But his legacy will determine which America his daughter, Gianna — and the next generation of young Americans — will grow up in: the nation in which a record number of voters can elect a Black woman into the White House. Or the country in which Taylor's killer isn't going to trial, but the officer who shot her neighbors' wall is.
After a summer of protests, the coming weeks will show how much has really changed since Floyd's death — in Washington, D.C., the judicial system, and America itself. Next week, jury selection commences for the trial of Derek Chauvin, the former Minneapolis police officer who was filmed pinning his knee into Floyd's neck for seven minutes and 46 seconds.
And in Congress this week, Democrats are trying once again to shape Floyd's legacy by advancing federal legislation to reform policing. The House is expected to vote on the George Floyd Justice in Policing Act — again. The bill passed the chamber last summer but was never taken up by the then-Republican-controlled Senate.
"In light of what happened to George Floyd and Breonna Taylor, now is the time to get this bill passed and on President Biden's desk," said Rep. Joyce Beatty (D-Ohio), chair of the Congressional Black Caucus.
The bill would ban chokeholds, end racial and religious profiling, eliminate qualified immunity for law enforcement and mandate data collection on police encounters. Civil rights leaders like Rev. Al Sharpton are pushing for its passage. But centrist Democrats have their concerns about some provisions of the bill. And it's not clear how it'll fare in the Senate.
Which means it'll be up to cities and states to overhaul the nation's beleaguered criminal justice system. But so far, results are mixed.

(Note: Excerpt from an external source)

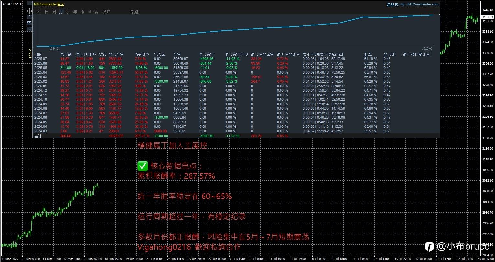Open the 备 notes tab
Viewport: 495px width, 262px height.
96,12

In the wake of Floyd's death in May, 25 states enacted new policing laws. But even so, some of those new laws have little to do with improved policing or increased accountability. Instead, they focus on lessening bureaucratic hurdles such as easing residency requirements.
Other laws prohibit chokeholds, update training standards and require officers to have body-worn cameras. Other notable policies include laws that increase penalties for falsely summoning officers or making false reports. Whether those reforms represent real change depends on whom you ask.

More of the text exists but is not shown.